DESCRIPTION OF THE TASK> An unaltered copy of every line below is the expected output.

═══ DATASET RECORDS ═══

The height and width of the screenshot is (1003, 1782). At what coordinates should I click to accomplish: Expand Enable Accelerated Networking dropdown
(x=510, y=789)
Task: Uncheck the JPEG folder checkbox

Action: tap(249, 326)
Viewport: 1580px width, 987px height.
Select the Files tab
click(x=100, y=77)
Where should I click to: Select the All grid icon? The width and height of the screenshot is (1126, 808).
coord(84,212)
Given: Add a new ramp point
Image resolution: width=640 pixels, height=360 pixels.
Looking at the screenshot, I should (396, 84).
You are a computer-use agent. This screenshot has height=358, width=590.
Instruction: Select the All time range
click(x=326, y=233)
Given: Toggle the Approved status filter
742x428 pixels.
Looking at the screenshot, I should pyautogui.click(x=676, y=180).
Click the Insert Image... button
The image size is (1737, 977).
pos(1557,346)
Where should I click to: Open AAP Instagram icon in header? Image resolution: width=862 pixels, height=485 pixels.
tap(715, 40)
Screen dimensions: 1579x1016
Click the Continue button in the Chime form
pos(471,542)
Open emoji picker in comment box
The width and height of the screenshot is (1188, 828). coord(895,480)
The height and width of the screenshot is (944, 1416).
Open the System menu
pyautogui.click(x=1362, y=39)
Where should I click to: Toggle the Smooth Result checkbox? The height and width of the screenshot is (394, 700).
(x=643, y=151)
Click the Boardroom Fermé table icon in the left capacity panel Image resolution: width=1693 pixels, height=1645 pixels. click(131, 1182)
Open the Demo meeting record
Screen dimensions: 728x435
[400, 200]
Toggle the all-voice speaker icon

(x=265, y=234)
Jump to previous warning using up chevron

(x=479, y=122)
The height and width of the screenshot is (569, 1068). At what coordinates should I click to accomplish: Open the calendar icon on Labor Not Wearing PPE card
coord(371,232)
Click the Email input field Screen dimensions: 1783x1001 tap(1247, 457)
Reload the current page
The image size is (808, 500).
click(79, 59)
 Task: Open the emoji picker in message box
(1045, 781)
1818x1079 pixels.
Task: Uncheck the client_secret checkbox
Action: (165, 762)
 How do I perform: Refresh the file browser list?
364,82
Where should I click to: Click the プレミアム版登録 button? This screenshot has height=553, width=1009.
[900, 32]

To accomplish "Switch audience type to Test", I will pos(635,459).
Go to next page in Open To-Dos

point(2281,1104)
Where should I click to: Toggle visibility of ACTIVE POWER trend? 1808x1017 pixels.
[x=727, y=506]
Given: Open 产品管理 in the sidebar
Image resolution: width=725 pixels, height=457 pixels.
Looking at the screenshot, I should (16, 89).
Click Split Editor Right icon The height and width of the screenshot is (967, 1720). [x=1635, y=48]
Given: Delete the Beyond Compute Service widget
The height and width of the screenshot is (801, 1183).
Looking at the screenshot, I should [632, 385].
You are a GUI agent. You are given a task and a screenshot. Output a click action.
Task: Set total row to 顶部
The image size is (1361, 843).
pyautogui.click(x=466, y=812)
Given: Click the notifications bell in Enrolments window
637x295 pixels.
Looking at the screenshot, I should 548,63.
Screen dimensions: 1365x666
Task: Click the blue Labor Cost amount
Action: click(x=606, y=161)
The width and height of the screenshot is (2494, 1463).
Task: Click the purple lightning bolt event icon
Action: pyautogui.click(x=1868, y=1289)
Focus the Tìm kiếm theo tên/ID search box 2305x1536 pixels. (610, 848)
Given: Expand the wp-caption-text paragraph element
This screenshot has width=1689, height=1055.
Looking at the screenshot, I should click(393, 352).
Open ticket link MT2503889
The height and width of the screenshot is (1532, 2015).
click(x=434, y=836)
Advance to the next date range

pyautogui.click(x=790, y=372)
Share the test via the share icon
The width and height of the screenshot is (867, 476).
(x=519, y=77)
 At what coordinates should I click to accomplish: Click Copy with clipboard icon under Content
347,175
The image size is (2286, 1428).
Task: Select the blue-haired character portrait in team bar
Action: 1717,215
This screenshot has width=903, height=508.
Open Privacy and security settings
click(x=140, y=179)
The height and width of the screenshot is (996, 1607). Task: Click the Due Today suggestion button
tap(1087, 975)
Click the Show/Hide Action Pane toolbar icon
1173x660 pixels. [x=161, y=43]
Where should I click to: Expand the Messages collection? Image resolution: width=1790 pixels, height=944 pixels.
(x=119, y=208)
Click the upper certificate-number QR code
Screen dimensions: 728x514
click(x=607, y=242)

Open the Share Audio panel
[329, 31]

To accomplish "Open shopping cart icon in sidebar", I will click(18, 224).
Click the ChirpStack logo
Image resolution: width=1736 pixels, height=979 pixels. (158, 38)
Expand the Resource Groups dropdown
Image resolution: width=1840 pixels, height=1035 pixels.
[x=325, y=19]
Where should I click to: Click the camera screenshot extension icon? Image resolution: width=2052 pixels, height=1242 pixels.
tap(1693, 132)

═══

EXPECTED OUTPUT>
The height and width of the screenshot is (1003, 1782). At what coordinates should I click to accomplish: Expand Enable Accelerated Networking dropdown
(x=510, y=789)
Task: Uncheck the JPEG folder checkbox

Action: tap(249, 326)
Viewport: 1580px width, 987px height.
Select the Files tab
click(x=100, y=77)
Where should I click to: Select the All grid icon? The width and height of the screenshot is (1126, 808).
coord(84,212)
Given: Add a new ramp point
Image resolution: width=640 pixels, height=360 pixels.
Looking at the screenshot, I should (396, 84).
You are a computer-use agent. This screenshot has height=358, width=590.
Instruction: Select the All time range
click(x=326, y=233)
Given: Toggle the Approved status filter
742x428 pixels.
Looking at the screenshot, I should pyautogui.click(x=676, y=180).
Click the Insert Image... button
The image size is (1737, 977).
pos(1557,346)
Where should I click to: Open AAP Instagram icon in header? Image resolution: width=862 pixels, height=485 pixels.
tap(715, 40)
Screen dimensions: 1579x1016
Click the Continue button in the Chime form
pos(471,542)
Open emoji picker in comment box
The width and height of the screenshot is (1188, 828). coord(895,480)
The height and width of the screenshot is (944, 1416).
Open the System menu
pyautogui.click(x=1362, y=39)
Where should I click to: Toggle the Smooth Result checkbox? The height and width of the screenshot is (394, 700).
(x=643, y=151)
Click the Boardroom Fermé table icon in the left capacity panel Image resolution: width=1693 pixels, height=1645 pixels. click(131, 1182)
Open the Demo meeting record
Screen dimensions: 728x435
[400, 200]
Toggle the all-voice speaker icon

(x=265, y=234)
Jump to previous warning using up chevron

(x=479, y=122)
The height and width of the screenshot is (569, 1068). At what coordinates should I click to accomplish: Open the calendar icon on Labor Not Wearing PPE card
coord(371,232)
Click the Email input field Screen dimensions: 1783x1001 tap(1247, 457)
Reload the current page
The image size is (808, 500).
click(79, 59)
 Task: Open the emoji picker in message box
(1045, 781)
1818x1079 pixels.
Task: Uncheck the client_secret checkbox
Action: (165, 762)
 How do I perform: Refresh the file browser list?
364,82
Where should I click to: Click the プレミアム版登録 button? This screenshot has height=553, width=1009.
[900, 32]

To accomplish "Switch audience type to Test", I will pos(635,459).
Go to next page in Open To-Dos

point(2281,1104)
Where should I click to: Toggle visibility of ACTIVE POWER trend? 1808x1017 pixels.
[x=727, y=506]
Given: Open 产品管理 in the sidebar
Image resolution: width=725 pixels, height=457 pixels.
Looking at the screenshot, I should (16, 89).
Click Split Editor Right icon The height and width of the screenshot is (967, 1720). [x=1635, y=48]
Given: Delete the Beyond Compute Service widget
The height and width of the screenshot is (801, 1183).
Looking at the screenshot, I should [632, 385].
You are a GUI agent. You are given a task and a screenshot. Output a click action.
Task: Set total row to 顶部
The image size is (1361, 843).
pyautogui.click(x=466, y=812)
Given: Click the notifications bell in Enrolments window
637x295 pixels.
Looking at the screenshot, I should 548,63.
Screen dimensions: 1365x666
Task: Click the blue Labor Cost amount
Action: click(x=606, y=161)
The width and height of the screenshot is (2494, 1463).
Task: Click the purple lightning bolt event icon
Action: pyautogui.click(x=1868, y=1289)
Focus the Tìm kiếm theo tên/ID search box 2305x1536 pixels. (610, 848)
Given: Expand the wp-caption-text paragraph element
This screenshot has width=1689, height=1055.
Looking at the screenshot, I should click(393, 352).
Open ticket link MT2503889
The height and width of the screenshot is (1532, 2015).
click(x=434, y=836)
Advance to the next date range

pyautogui.click(x=790, y=372)
Share the test via the share icon
The width and height of the screenshot is (867, 476).
(x=519, y=77)
 At what coordinates should I click to accomplish: Click Copy with clipboard icon under Content
347,175
The image size is (2286, 1428).
Task: Select the blue-haired character portrait in team bar
Action: 1717,215
This screenshot has width=903, height=508.
Open Privacy and security settings
click(x=140, y=179)
The height and width of the screenshot is (996, 1607). Task: Click the Due Today suggestion button
tap(1087, 975)
Click the Show/Hide Action Pane toolbar icon
1173x660 pixels. [x=161, y=43]
Where should I click to: Expand the Messages collection? Image resolution: width=1790 pixels, height=944 pixels.
(x=119, y=208)
Click the upper certificate-number QR code
Screen dimensions: 728x514
click(x=607, y=242)

Open the Share Audio panel
[329, 31]

To accomplish "Open shopping cart icon in sidebar", I will click(18, 224).
Click the ChirpStack logo
Image resolution: width=1736 pixels, height=979 pixels. (158, 38)
Expand the Resource Groups dropdown
Image resolution: width=1840 pixels, height=1035 pixels.
[x=325, y=19]
Where should I click to: Click the camera screenshot extension icon? Image resolution: width=2052 pixels, height=1242 pixels.
tap(1693, 132)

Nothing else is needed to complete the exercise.